■ Task material:
══════════

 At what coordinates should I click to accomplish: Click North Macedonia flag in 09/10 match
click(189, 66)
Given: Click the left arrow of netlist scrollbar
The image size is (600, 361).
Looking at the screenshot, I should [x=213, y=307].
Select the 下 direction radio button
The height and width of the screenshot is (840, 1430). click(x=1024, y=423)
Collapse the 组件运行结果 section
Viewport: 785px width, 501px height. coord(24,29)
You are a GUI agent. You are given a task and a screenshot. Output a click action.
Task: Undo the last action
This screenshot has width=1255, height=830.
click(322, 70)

══════════

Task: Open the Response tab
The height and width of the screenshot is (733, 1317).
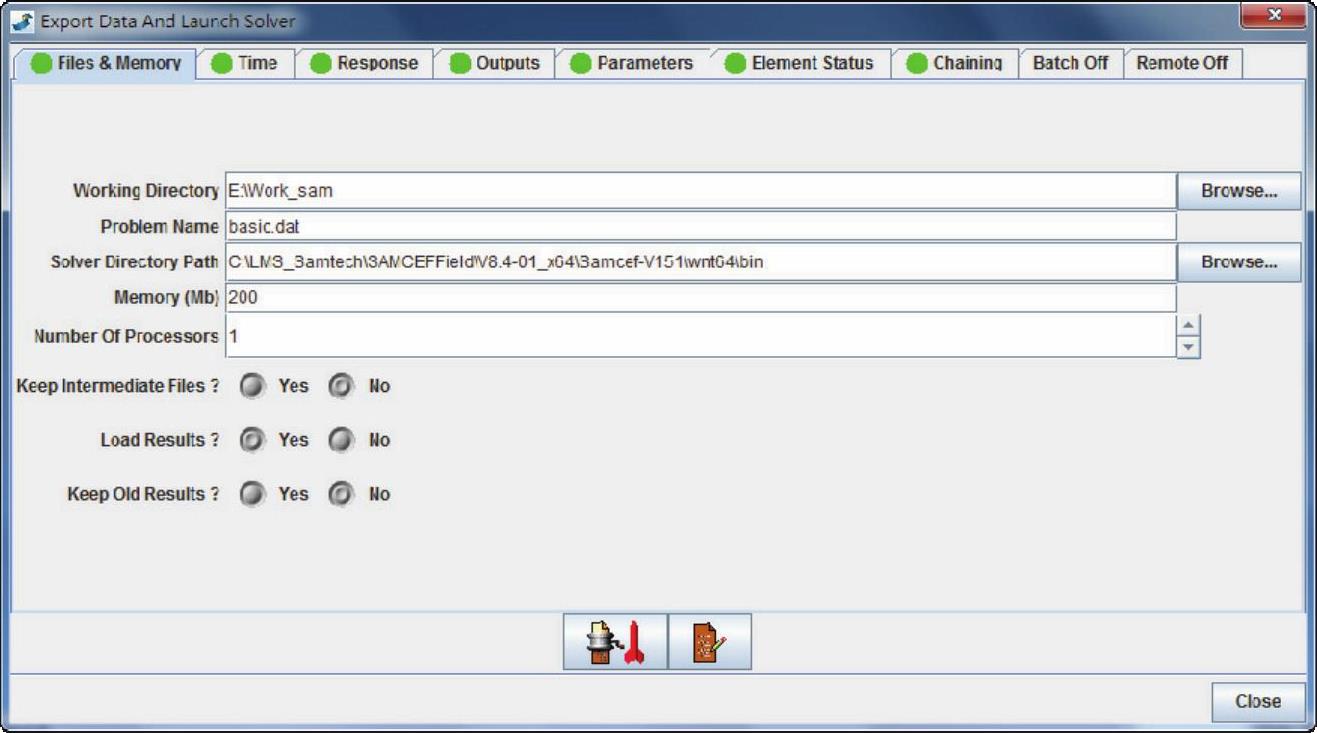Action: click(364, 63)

══════════

■ Work task: Using the material above, transcribe exactly the lines from the line with "Given: Click the" to the line with "Task: Undo the last action"; both count, and nothing else goes in.

■ Response:
Given: Click the left arrow of netlist scrollbar
The image size is (600, 361).
Looking at the screenshot, I should [x=213, y=307].
Select the 下 direction radio button
The height and width of the screenshot is (840, 1430). click(x=1024, y=423)
Collapse the 组件运行结果 section
Viewport: 785px width, 501px height. coord(24,29)
You are a GUI agent. You are given a task and a screenshot. Output a click action.
Task: Undo the last action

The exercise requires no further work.